◆ What the exercise asks
Copy word for word the part of the passage on sewing machine bobbins that begins with "No. 4,681,050 by" and ends with "or refill bobbins.".

◆ Passage

However, bobbins are extremely limited in their thread capacity and frequently required exchanging. That is to say, once a bobbin is emptied of its thread, a sewing machine operator would have to stop the stitching process, manually remove the empty bobbin, replace it with a full bobbin, rethread the needle hook and needle and resume stitching.
Such a process of changing bobbins becomes a time consuming process and sometimes leads to poor garment construction or damages the delicate fabrics being joined. Thus, there arises a need for a bobbin mechanism that has an increased thread supply or is capable of continuous bobbin replacement feeding to reduce"down time" during sewing machine operation.
In order to satisfy such a need, Rovin et al. teaches an automatic bobbin rewinding mechanism in the U. S. Pat. No. 4,002,130. However, the procedure of transferring the bobbins from rewinding to sewing positions requires various mechanical components including actuators, cams, gear drives, etc., which results in a bulky frame needing to be bolted to the existing sewing machine.
Further, the U. S. Pat. No. 5,143,004 by Mardix et al. and the U. S. Pat.
No. 4,681,050 by Kosmas are suggested.
Despite the advances in bobbin rewinding and transfer technology, there still is a need for improved thread run-out detection and transfer of bobbins for smooth, continuous operation without the addition of bulky frames attached to the existing machines or extra steps to rethread hooks or refill bobbins.
To satisfy the above need, the inventor of the present invention already suggested the U. S. Pat. No. 5,143,004.
In a preferred embodiment of the U. S. Pat. No. 5,143,004, two bobbins nestled in a side-by-side configuration are located inside a housing, a second bobbin is refilled during a first bobbin is used, and if the thread of the first bobbin runs out, the second bobbin becomes used by rotating the bobbins for 180 degrees so that a continuous sewing is accomplished.

◆ Extracted entries
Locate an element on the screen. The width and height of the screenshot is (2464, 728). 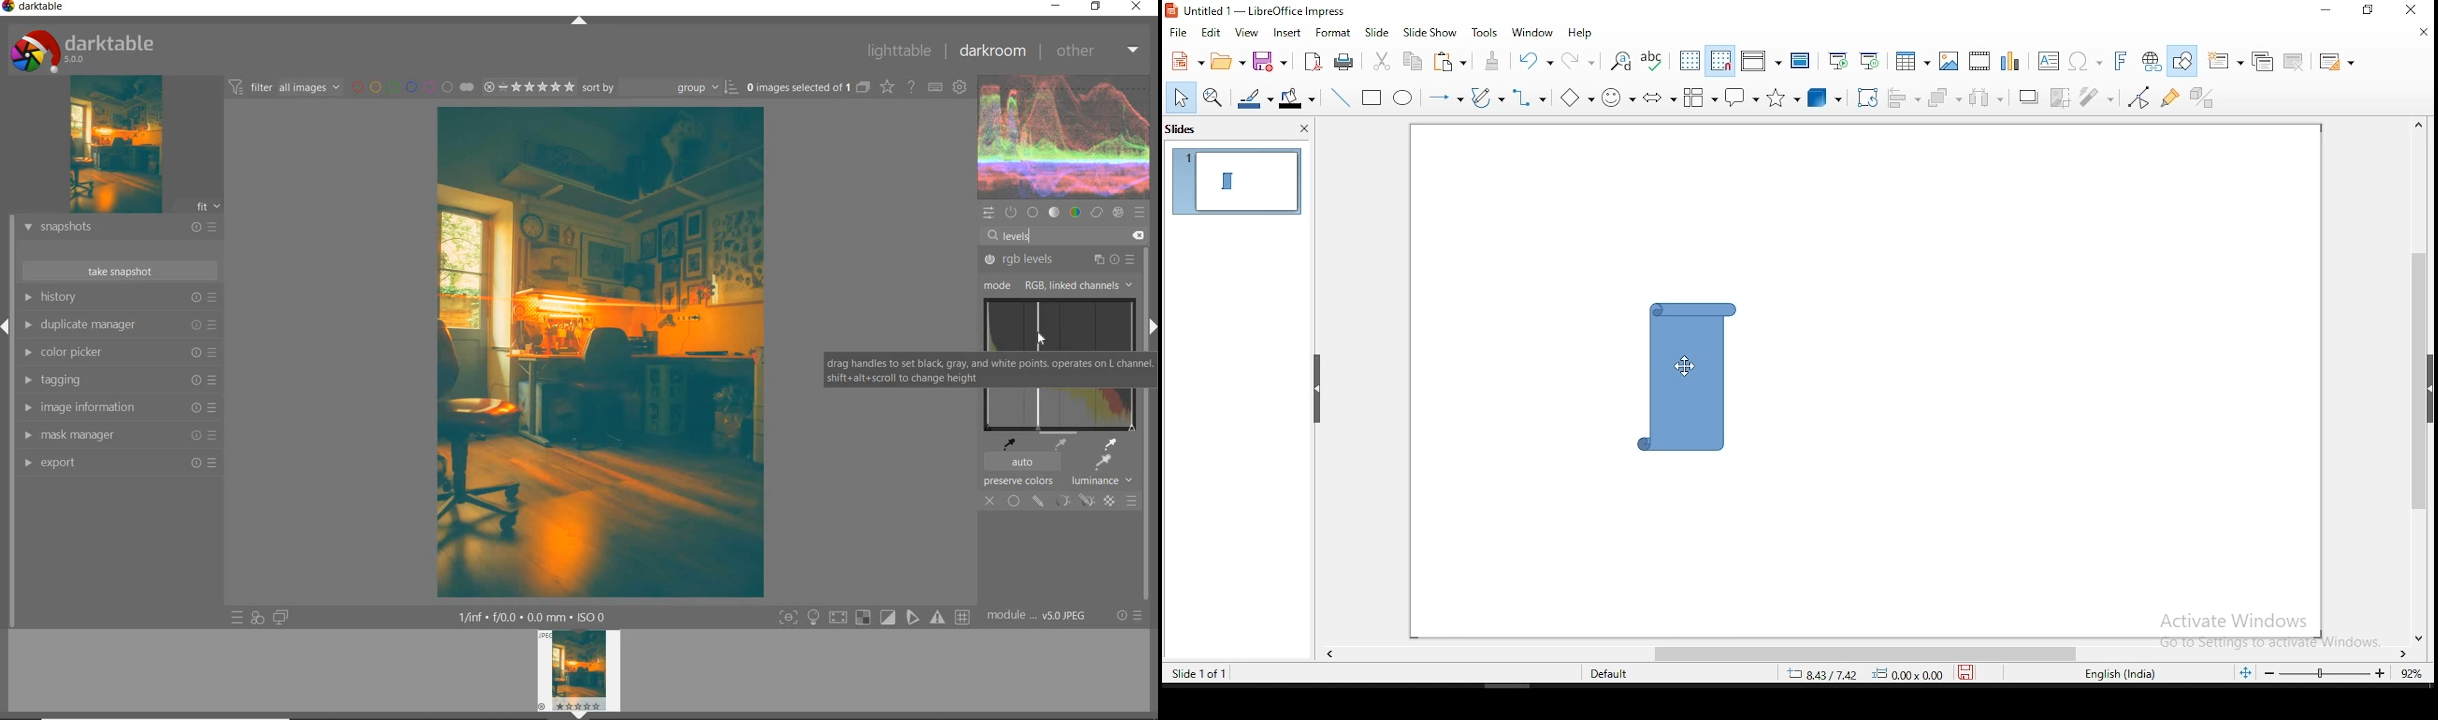
mask options is located at coordinates (1073, 501).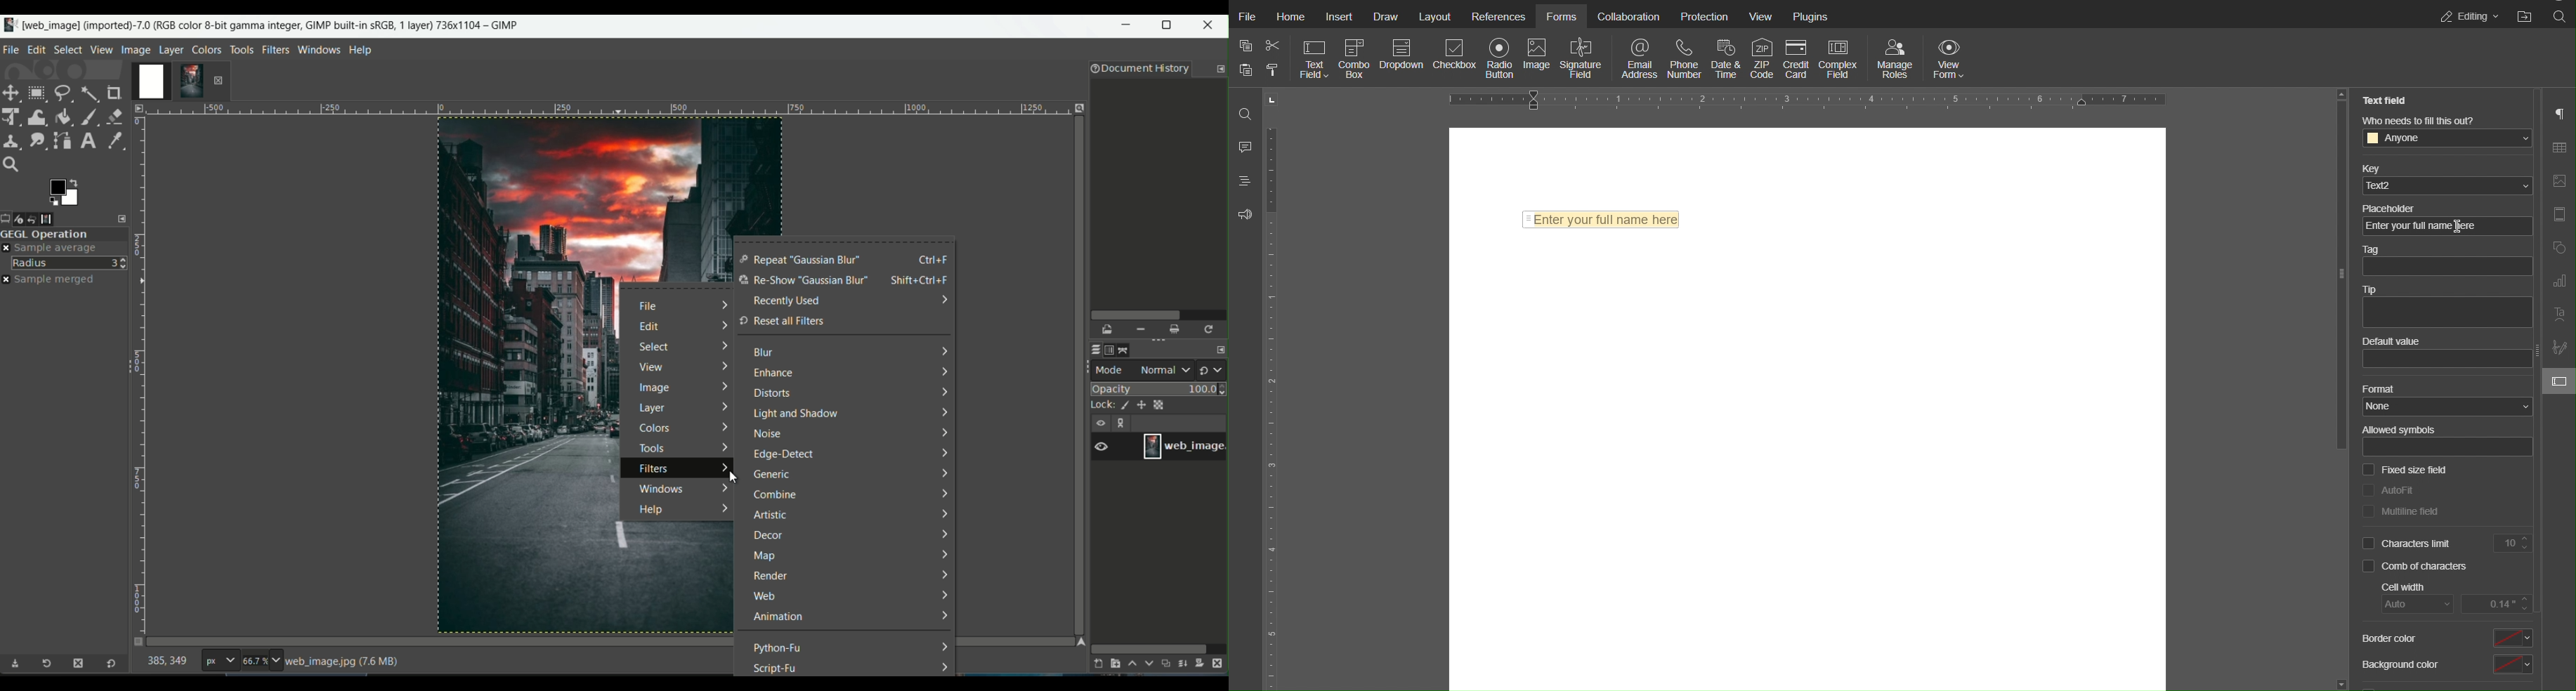 The image size is (2576, 700). I want to click on layers tab, so click(173, 49).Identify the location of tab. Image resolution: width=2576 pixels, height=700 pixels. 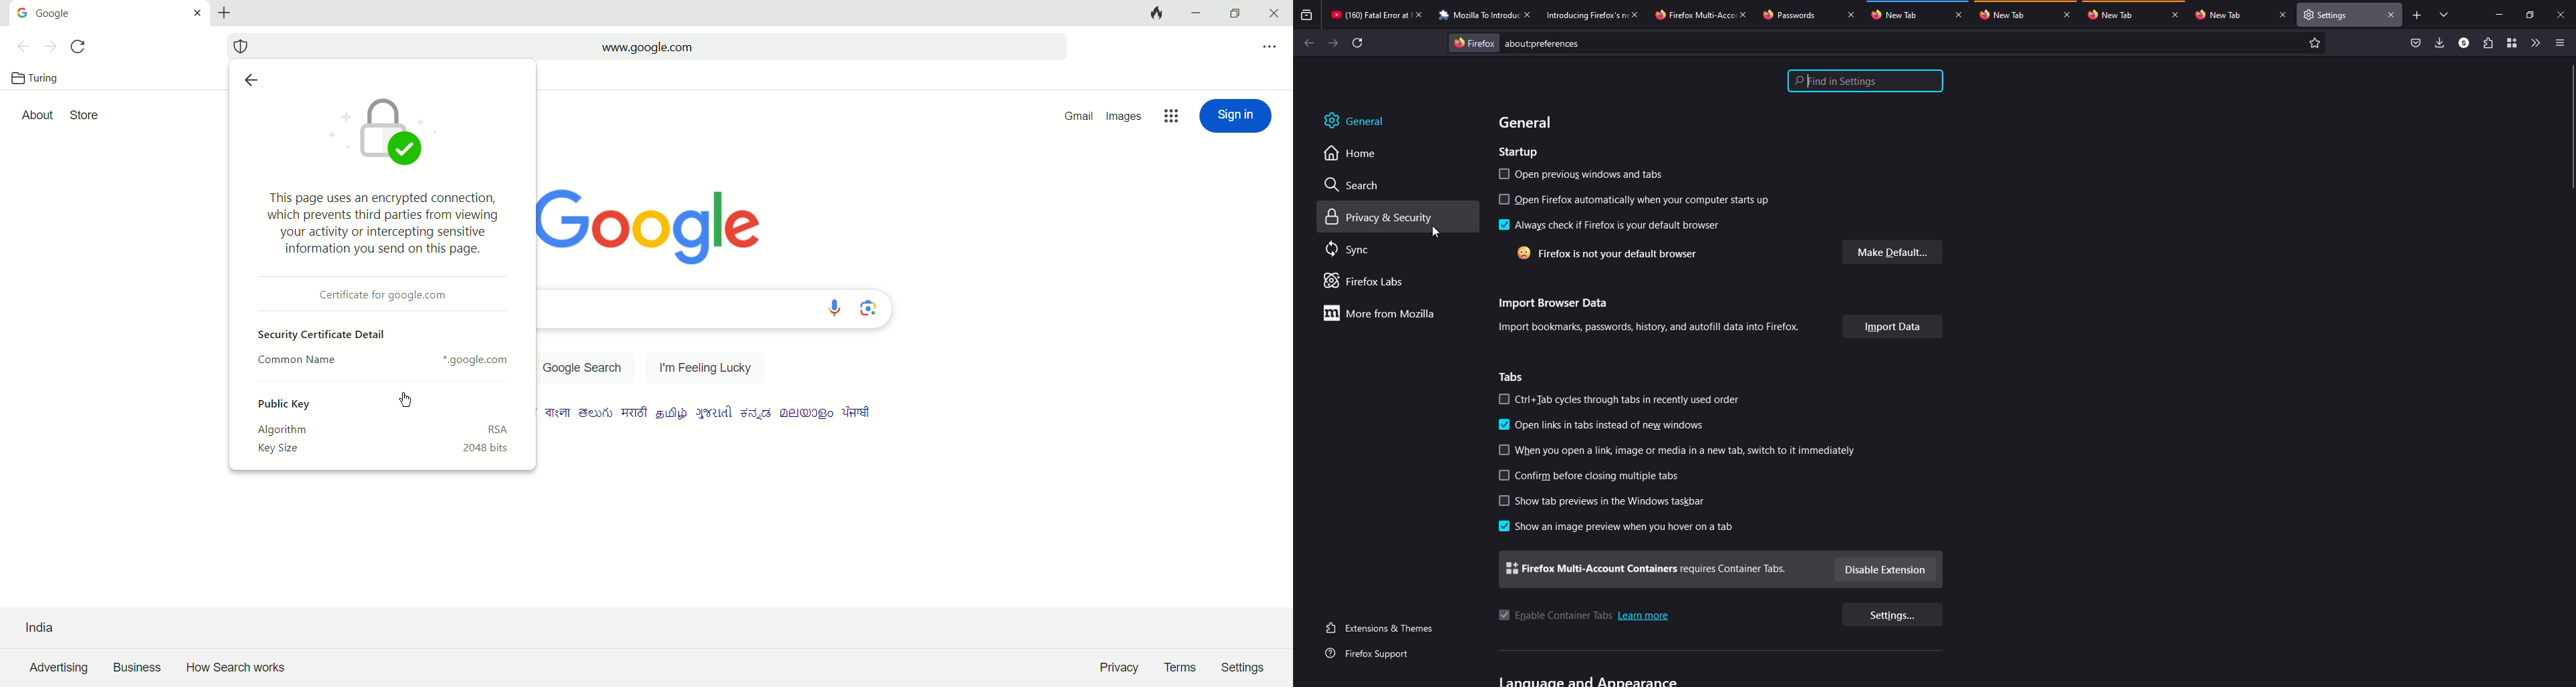
(2005, 15).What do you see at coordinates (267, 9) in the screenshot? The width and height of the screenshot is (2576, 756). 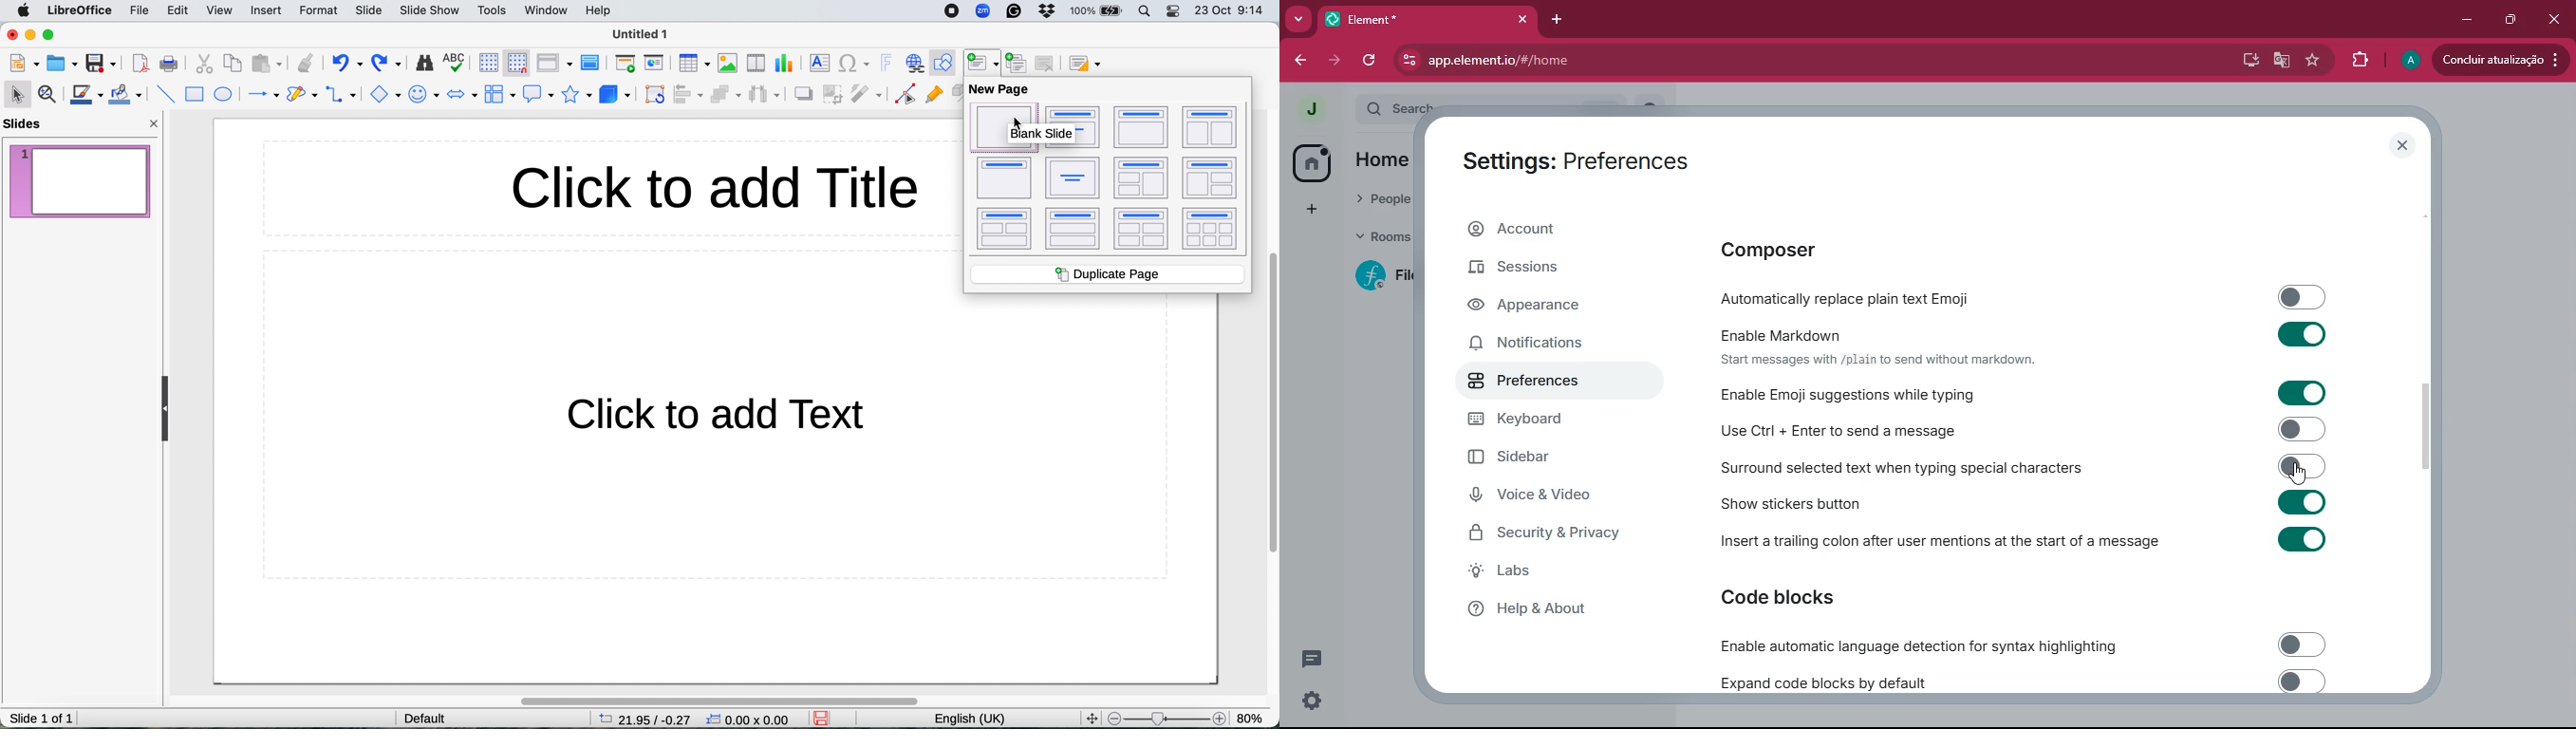 I see `insert` at bounding box center [267, 9].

◆ Final result
No. 4,681,050 by Kosmas are suggested.
Despite the advances in bobbin rewinding and transfer technology, there still is a need for improved thread run-out detection and transfer of bobbins for smooth, continuous operation without the addition of bulky frames attached to the existing machines or extra steps to rethread hooks or refill bobbins.